According to Deutsche Welle, Chinese media complain that many European countries including Germany ban the mailed moon cakes from China.

German Customs Information Center states there are no special regulations on Chinese moon cakes, but the strict system of customs declaration does make troubles for the import of Chinese moon cakes. It also points out not all Chinese moon cakes fail to meet the German standard.

It’s not difficult for Chinese to buy mooncakes in local Asian supermarkets in Germany. But the flavours of moon cakes are subject to limitation. It will be likely even more difficult to buy moon cakes of limited flavours in the future.

Deutsche Welle says no matter where moon cakes come from, German customs will do strict check and declaration according to relevant regulations on import and export of food.

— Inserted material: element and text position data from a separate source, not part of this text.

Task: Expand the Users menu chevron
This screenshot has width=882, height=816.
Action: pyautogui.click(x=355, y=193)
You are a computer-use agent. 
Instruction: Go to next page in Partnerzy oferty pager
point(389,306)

According to the national Entry-Exit Inspection and Quarantine authority, many countries and regions are focusing more efforts in inspecting mailed moon cakes from China during the weeks leading up to the Chinese Mid-Autumn and they have set various requirements for those gifts.

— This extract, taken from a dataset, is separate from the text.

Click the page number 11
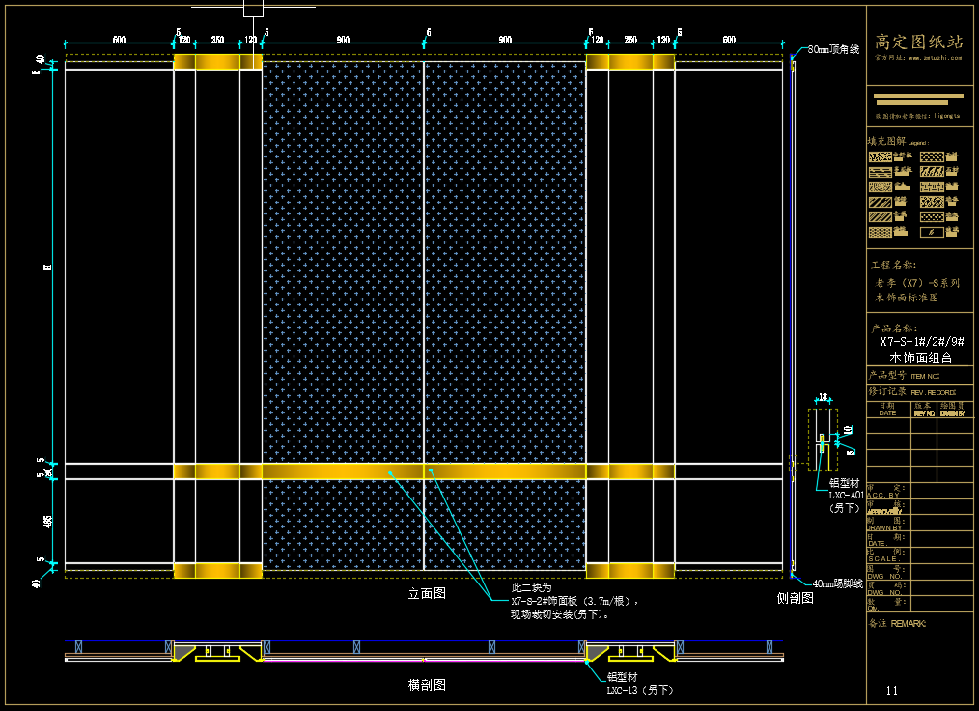 891,691
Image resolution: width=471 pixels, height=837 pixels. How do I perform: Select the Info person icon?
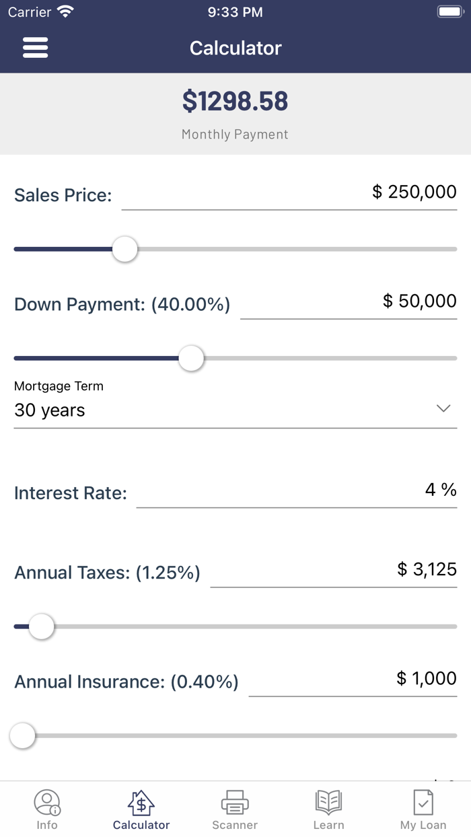[x=46, y=801]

According to Shanghai Entry-Exit Inspection and Quarantine Bureau, the mailed moon cakes must meet the other country’s standards.

For example, Australia has announced several requirements: senders are expected to make a comment on the mail saying this is a festival gift, and the moon cakes are not made of meat, yolk or nuts.

In the United States, mailed moon cakes made of meat, poultry or yolk are expected to be produced under the surveillance of the American inspection administration or their designated food inspection administrations in other countries.

In Japan, the authority requires that mailed moon cakes under the weight of 10 kilograms must be labeled with the contents and expiration dates, and for the packages above 10 kilograms, the animal and plant quarantine certificate is required from receivers. The country has also set limitations on the sweetening agent, aseptic, in the moon cakes festival.

If the mailed moon cakes do not meet these standards, they will be returned to the senders or destroyed.

In face of strict requirements on Chinese moon cakes by foreign countries, some people suggest Chinese export food companies think more of how to make moon cakes to meet foreign standards. However, some others object to this idea by saying if moon cakes are made by foreign standards, they’re not moon cakes any more.